Former Sokoto State governor and current senator, Aminu Tambuwal, has admitted to engaging bandits through backdoor negotiations during his tenure in office.
Tambuwal disclosed this while noting that banditry in Nigeria is a combination of both foreign and Nigerian elements.
He made the remarks while appearing on Channels Television’s programme.
According to Tambuwal: “We did engage bandits through back door channels.
“Bandits are a combination of foreign elements and Nigerians. With the problems in the Sahel, particularly in Libya downwards, we have been having this problem and people don’t remember that this problem did not start today.
“Remember when Chad was like a state, there was an influx of arms into the country as far back as the 80s, so this problem has been there for a long time in the Sahel.
“Our borders are not properly manned, so you can’t say that there are no foreign elements in this banditry, there are, it’s criminality, it’s business to them and they are making money out of it.
“Boko Haram, you can say that they have a command structure and they are ideologically driven but banditry, yes they have some leadership but even among them, they fight themselves, so it’s hard to understand.”
His comments come after former Kaduna State governor, Nasir El-Rufai accused the Nigerian government of paying money to bandits.
"If the Office of the National Security Adviser(ONSA) thinks Nigerians are not following its unclear and incompetent management of terrorism and banditry in Northern Nigeria and beyond, in collaboration with a certain senator, also from the North, then it is high time it carried out an in-depth evaluation and review of its actions," El-Rufai wrote in a statement on X on Monday night.
He had also criticised payments allegedly being made by government officials to bandits in several northern states.
"We are not the first to reveal the government’s ongoing greasing of the palms of non-state actors in Kaduna, Katsina, Zamfara, Sokoto, Niger, Kebbi, and other states. No matter how incompetent in security matters he may be, the National Security Adviser cannot be oblivious of videos and audios of traditional rulers, community leaders and religious leaders condemning the payments made by the state to bandits. The attempt at denial falls flat as many citizens in the affected states have been following the counter-replies by community leaders and clerics on the issue of government paying bandits."

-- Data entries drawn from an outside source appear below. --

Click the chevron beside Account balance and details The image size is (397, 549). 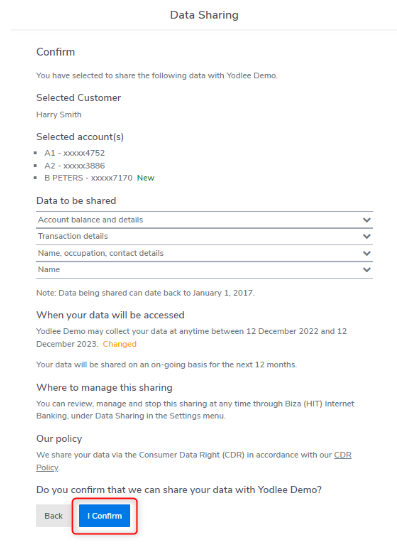[x=367, y=220]
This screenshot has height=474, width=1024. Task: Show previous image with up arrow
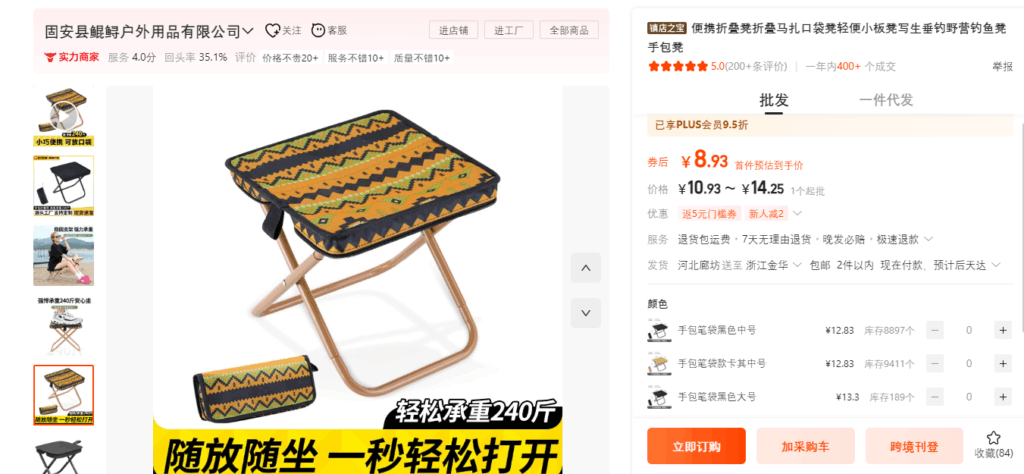(586, 268)
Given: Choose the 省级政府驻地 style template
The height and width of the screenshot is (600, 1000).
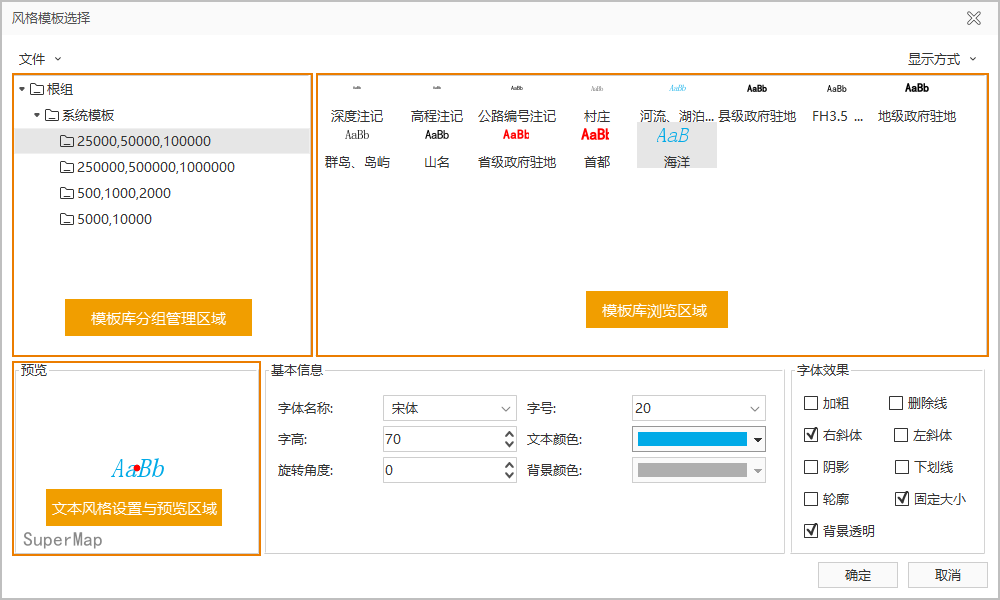Looking at the screenshot, I should pos(516,147).
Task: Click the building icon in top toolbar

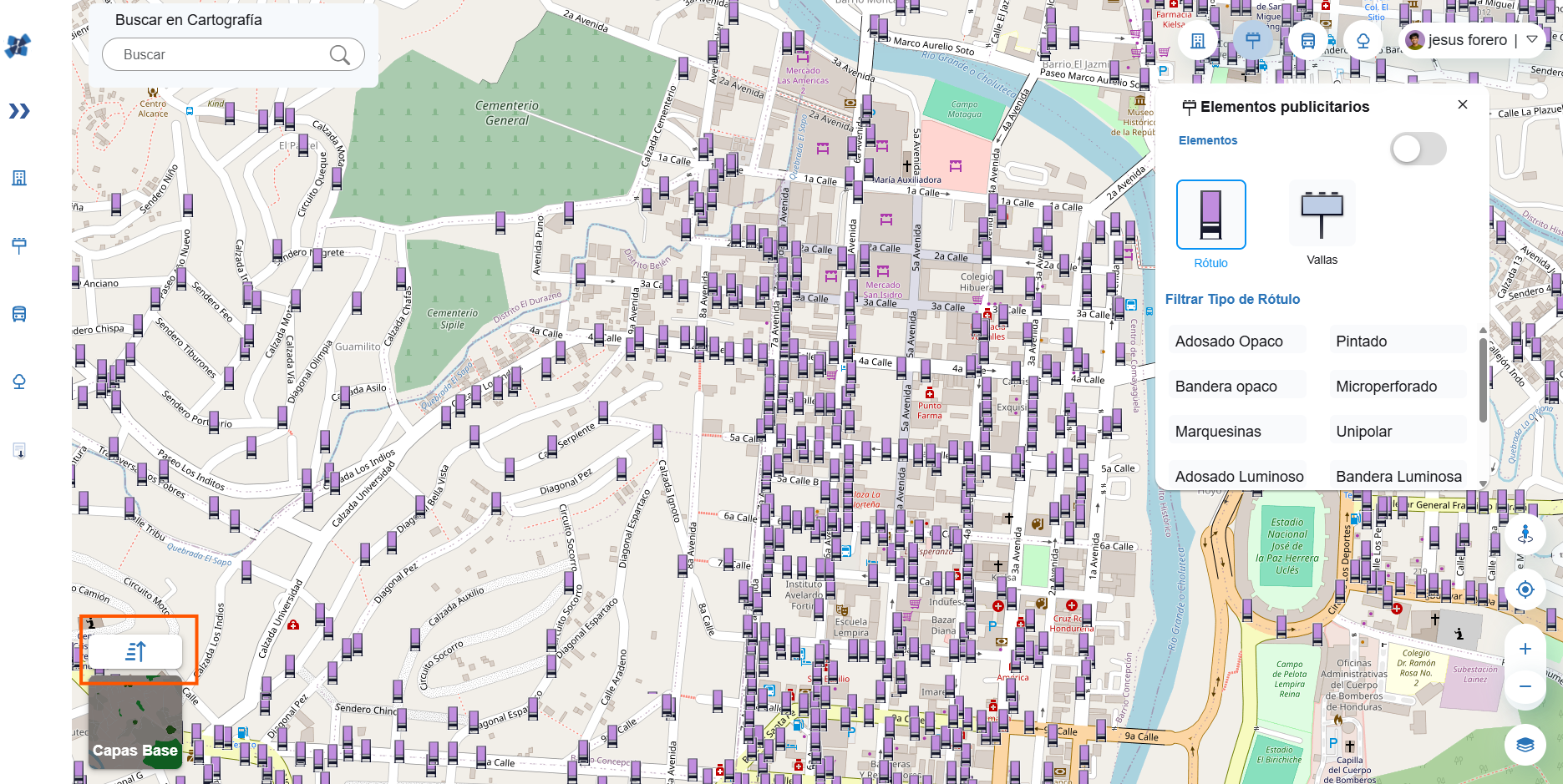Action: [1198, 41]
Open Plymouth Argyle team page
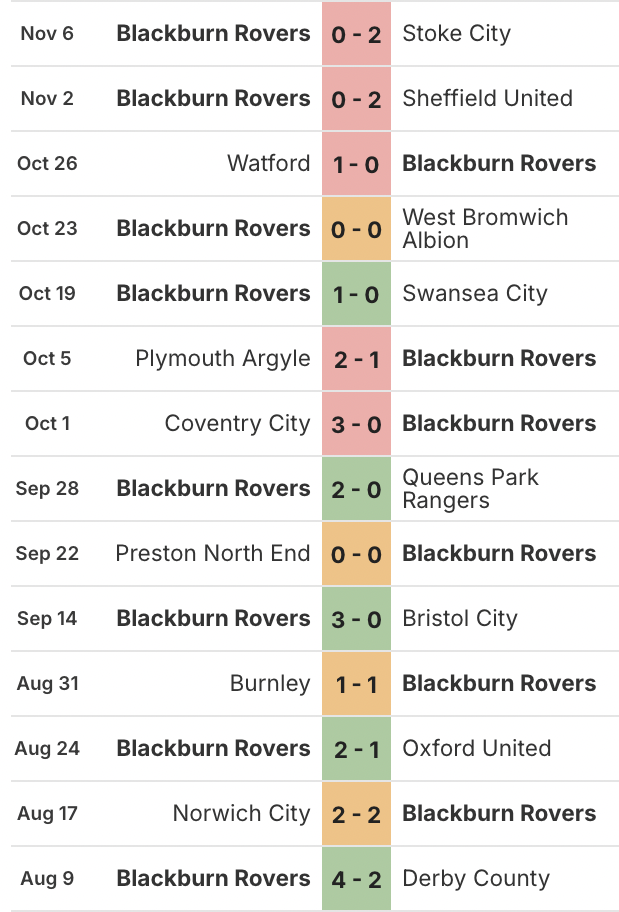 click(223, 359)

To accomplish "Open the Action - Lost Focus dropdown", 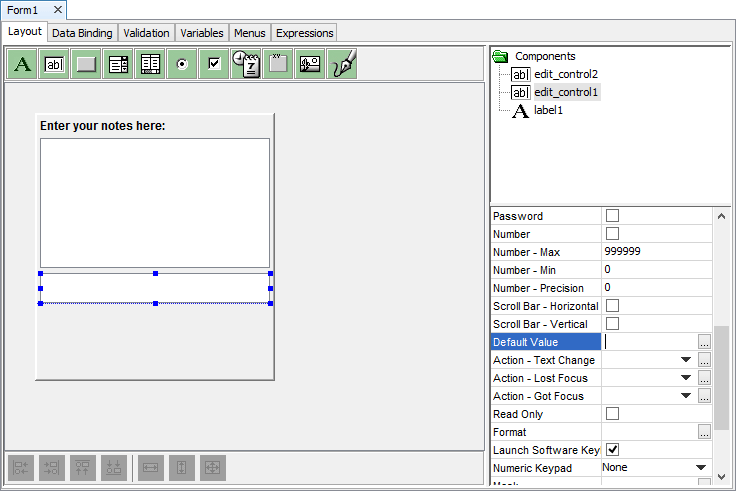I will click(686, 378).
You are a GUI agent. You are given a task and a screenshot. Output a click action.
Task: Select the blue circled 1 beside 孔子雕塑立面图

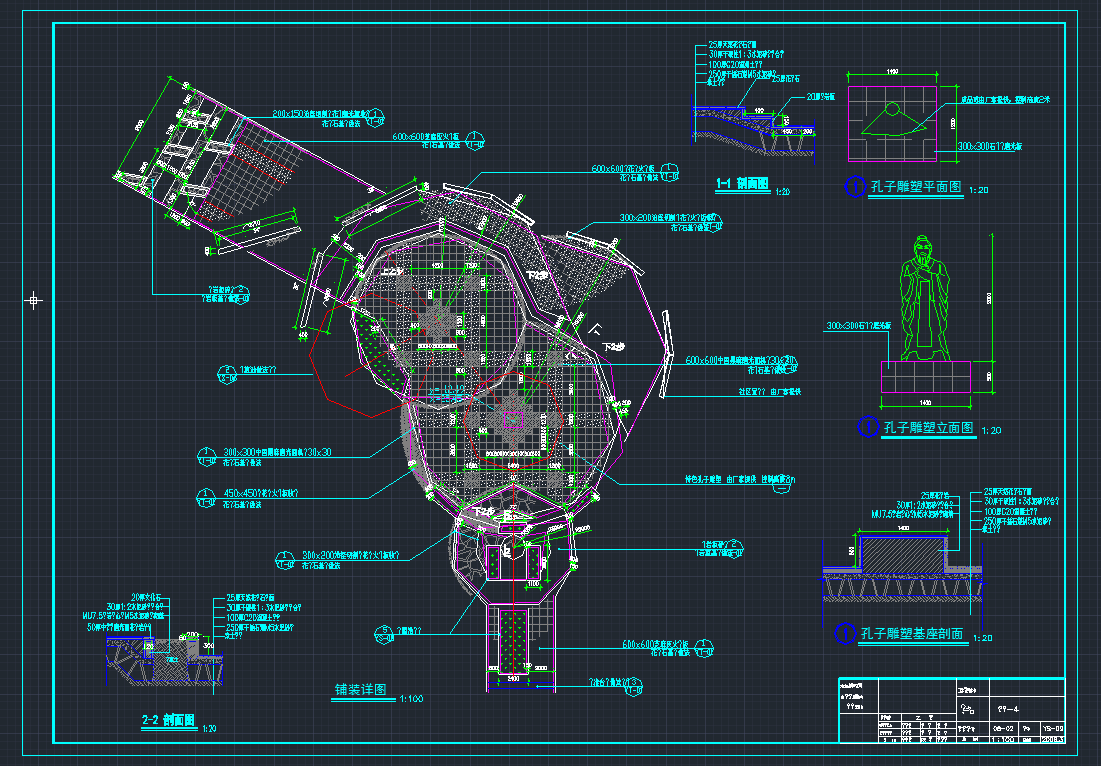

El-Rufai, during a television interview last Sunday, claimed the ONSA coordinated a policy of payments to criminals.
However, in a statement issued on Monday in Abuja, ONSA described the claim as baseless, insisting no such practice exists under the current administration.
The statement, signed by Zakari Mijinyawa, stressed that the government has consistently warned Nigerians against paying ransom, adding that military operations have decimated notorious bandit leaders in Kaduna State, including Boderi, Baleri, Sani Yellow Janburos, Buhari, and Boka.